╭─ Provided records

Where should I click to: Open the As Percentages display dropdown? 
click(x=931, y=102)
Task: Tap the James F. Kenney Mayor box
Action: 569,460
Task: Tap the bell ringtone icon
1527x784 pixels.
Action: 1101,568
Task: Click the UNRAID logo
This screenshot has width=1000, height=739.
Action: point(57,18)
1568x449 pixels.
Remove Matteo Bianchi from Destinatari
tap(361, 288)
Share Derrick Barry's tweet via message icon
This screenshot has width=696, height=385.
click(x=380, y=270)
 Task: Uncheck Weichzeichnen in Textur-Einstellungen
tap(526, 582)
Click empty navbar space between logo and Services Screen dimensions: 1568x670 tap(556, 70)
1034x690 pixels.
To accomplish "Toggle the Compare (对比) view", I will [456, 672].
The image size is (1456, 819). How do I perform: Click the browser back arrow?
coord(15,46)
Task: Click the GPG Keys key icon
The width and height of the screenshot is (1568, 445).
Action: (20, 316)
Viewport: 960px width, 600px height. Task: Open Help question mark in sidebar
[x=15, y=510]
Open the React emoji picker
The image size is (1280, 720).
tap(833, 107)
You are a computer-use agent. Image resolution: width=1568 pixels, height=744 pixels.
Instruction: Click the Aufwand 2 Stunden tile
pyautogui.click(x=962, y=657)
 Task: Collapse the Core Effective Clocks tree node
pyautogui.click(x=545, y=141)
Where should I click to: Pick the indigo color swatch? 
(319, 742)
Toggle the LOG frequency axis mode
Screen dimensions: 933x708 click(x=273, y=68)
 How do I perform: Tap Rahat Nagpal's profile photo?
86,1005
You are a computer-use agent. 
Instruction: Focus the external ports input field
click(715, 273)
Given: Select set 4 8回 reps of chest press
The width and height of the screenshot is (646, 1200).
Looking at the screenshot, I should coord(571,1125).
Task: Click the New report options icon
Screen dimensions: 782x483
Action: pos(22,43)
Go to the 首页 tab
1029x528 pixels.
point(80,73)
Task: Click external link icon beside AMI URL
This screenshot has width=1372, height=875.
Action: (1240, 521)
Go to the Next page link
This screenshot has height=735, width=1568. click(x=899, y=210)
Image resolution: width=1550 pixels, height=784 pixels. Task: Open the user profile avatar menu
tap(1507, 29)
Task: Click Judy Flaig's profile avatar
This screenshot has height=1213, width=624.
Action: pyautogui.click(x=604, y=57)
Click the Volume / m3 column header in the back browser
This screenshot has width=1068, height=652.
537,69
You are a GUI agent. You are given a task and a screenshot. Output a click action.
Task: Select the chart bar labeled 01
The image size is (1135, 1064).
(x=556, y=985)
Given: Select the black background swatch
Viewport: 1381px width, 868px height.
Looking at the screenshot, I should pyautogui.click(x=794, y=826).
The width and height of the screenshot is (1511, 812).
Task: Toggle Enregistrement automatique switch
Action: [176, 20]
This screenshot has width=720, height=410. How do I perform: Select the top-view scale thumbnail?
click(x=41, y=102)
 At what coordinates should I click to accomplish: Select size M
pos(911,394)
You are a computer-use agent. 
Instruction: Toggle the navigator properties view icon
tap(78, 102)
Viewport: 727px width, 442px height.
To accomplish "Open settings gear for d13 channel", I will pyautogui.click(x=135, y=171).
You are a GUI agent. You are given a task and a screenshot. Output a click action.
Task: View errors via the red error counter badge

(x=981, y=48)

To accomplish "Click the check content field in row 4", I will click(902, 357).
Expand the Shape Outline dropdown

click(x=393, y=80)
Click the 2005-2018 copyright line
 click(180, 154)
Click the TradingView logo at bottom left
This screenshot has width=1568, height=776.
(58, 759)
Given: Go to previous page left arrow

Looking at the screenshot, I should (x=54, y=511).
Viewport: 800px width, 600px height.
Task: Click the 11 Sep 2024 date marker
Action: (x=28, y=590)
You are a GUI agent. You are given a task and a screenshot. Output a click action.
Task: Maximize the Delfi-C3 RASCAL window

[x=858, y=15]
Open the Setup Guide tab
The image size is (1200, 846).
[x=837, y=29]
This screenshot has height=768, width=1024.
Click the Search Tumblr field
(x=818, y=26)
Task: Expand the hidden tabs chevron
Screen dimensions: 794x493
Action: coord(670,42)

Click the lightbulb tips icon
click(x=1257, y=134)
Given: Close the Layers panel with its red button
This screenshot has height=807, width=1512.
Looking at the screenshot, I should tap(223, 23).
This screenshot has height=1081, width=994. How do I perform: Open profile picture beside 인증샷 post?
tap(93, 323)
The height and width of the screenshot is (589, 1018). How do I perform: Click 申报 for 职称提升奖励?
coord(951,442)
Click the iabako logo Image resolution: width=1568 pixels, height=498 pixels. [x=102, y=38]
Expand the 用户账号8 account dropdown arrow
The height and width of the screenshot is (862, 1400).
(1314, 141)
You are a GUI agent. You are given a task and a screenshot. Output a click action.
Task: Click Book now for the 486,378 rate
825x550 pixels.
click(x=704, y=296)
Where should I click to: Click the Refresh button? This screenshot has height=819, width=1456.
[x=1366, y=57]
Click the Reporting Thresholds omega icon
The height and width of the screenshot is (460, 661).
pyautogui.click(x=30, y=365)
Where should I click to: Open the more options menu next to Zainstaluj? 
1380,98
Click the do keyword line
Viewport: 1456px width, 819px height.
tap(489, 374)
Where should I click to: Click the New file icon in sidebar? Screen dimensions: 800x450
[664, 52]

╰─

▸ **Written instruction**
Reproduce all of the lines above verbatim, from the first through the last, without altering any character.

▸ **Written reply**
Where should I click to: Open the As Percentages display dropdown? 
click(x=931, y=102)
Task: Tap the James F. Kenney Mayor box
Action: 569,460
Task: Tap the bell ringtone icon
1527x784 pixels.
Action: 1101,568
Task: Click the UNRAID logo
This screenshot has width=1000, height=739.
Action: point(57,18)
1568x449 pixels.
Remove Matteo Bianchi from Destinatari
tap(361, 288)
Share Derrick Barry's tweet via message icon
This screenshot has width=696, height=385.
click(x=380, y=270)
 Task: Uncheck Weichzeichnen in Textur-Einstellungen
tap(526, 582)
Click empty navbar space between logo and Services Screen dimensions: 1568x670 tap(556, 70)
1034x690 pixels.
To accomplish "Toggle the Compare (对比) view", I will [456, 672].
The image size is (1456, 819). How do I perform: Click the browser back arrow?
coord(15,46)
Task: Click the GPG Keys key icon
The width and height of the screenshot is (1568, 445).
Action: (20, 316)
Viewport: 960px width, 600px height. Task: Open Help question mark in sidebar
[x=15, y=510]
Open the React emoji picker
The image size is (1280, 720).
tap(833, 107)
You are a computer-use agent. Image resolution: width=1568 pixels, height=744 pixels.
Instruction: Click the Aufwand 2 Stunden tile
pyautogui.click(x=962, y=657)
 Task: Collapse the Core Effective Clocks tree node
pyautogui.click(x=545, y=141)
Where should I click to: Pick the indigo color swatch? 
(319, 742)
Toggle the LOG frequency axis mode
Screen dimensions: 933x708 click(x=273, y=68)
 How do I perform: Tap Rahat Nagpal's profile photo?
86,1005
You are a computer-use agent. 
Instruction: Focus the external ports input field
click(715, 273)
Given: Select set 4 8回 reps of chest press
The width and height of the screenshot is (646, 1200).
Looking at the screenshot, I should coord(571,1125).
Task: Click the New report options icon
Screen dimensions: 782x483
Action: pos(22,43)
Go to the 首页 tab
1029x528 pixels.
point(80,73)
Task: Click external link icon beside AMI URL
This screenshot has width=1372, height=875.
Action: (1240, 521)
Go to the Next page link
This screenshot has height=735, width=1568. click(x=899, y=210)
Image resolution: width=1550 pixels, height=784 pixels. Task: Open the user profile avatar menu
tap(1507, 29)
Task: Click Judy Flaig's profile avatar
This screenshot has height=1213, width=624.
Action: pyautogui.click(x=604, y=57)
Click the Volume / m3 column header in the back browser
This screenshot has width=1068, height=652.
537,69
You are a GUI agent. You are given a task and a screenshot. Output a click action.
Task: Select the chart bar labeled 01
The image size is (1135, 1064).
(x=556, y=985)
Given: Select the black background swatch
Viewport: 1381px width, 868px height.
Looking at the screenshot, I should pyautogui.click(x=794, y=826).
The width and height of the screenshot is (1511, 812).
Task: Toggle Enregistrement automatique switch
Action: [176, 20]
This screenshot has width=720, height=410. How do I perform: Select the top-view scale thumbnail?
click(x=41, y=102)
 At what coordinates should I click to accomplish: Select size M
pos(911,394)
You are a computer-use agent. 
Instruction: Toggle the navigator properties view icon
tap(78, 102)
Viewport: 727px width, 442px height.
To accomplish "Open settings gear for d13 channel", I will pyautogui.click(x=135, y=171).
You are a GUI agent. You are given a task and a screenshot. Output a click action.
Task: View errors via the red error counter badge

(x=981, y=48)

To accomplish "Click the check content field in row 4", I will click(902, 357).
Expand the Shape Outline dropdown

click(x=393, y=80)
Click the 2005-2018 copyright line
 click(180, 154)
Click the TradingView logo at bottom left
This screenshot has width=1568, height=776.
(58, 759)
Given: Go to previous page left arrow

Looking at the screenshot, I should (x=54, y=511).
Viewport: 800px width, 600px height.
Task: Click the 11 Sep 2024 date marker
Action: (x=28, y=590)
You are a GUI agent. You are given a task and a screenshot. Output a click action.
Task: Maximize the Delfi-C3 RASCAL window

[x=858, y=15]
Open the Setup Guide tab
The image size is (1200, 846).
[x=837, y=29]
This screenshot has height=768, width=1024.
Click the Search Tumblr field
(x=818, y=26)
Task: Expand the hidden tabs chevron
Screen dimensions: 794x493
Action: coord(670,42)

Click the lightbulb tips icon
click(x=1257, y=134)
Given: Close the Layers panel with its red button
This screenshot has height=807, width=1512.
Looking at the screenshot, I should tap(223, 23).
This screenshot has height=1081, width=994. How do I perform: Open profile picture beside 인증샷 post?
tap(93, 323)
The height and width of the screenshot is (589, 1018). How do I perform: Click 申报 for 职称提升奖励?
coord(951,442)
Click the iabako logo Image resolution: width=1568 pixels, height=498 pixels. [x=102, y=38]
Expand the 用户账号8 account dropdown arrow
The height and width of the screenshot is (862, 1400).
(1314, 141)
You are a GUI agent. You are given a task and a screenshot. Output a click action.
Task: Click Book now for the 486,378 rate
825x550 pixels.
click(x=704, y=296)
Where should I click to: Click the Refresh button? This screenshot has height=819, width=1456.
[x=1366, y=57]
Click the Reporting Thresholds omega icon
The height and width of the screenshot is (460, 661).
pyautogui.click(x=30, y=365)
Where should I click to: Open the more options menu next to Zainstaluj? 
1380,98
Click the do keyword line
Viewport: 1456px width, 819px height.
tap(489, 374)
Where should I click to: Click the New file icon in sidebar? Screen dimensions: 800x450
[664, 52]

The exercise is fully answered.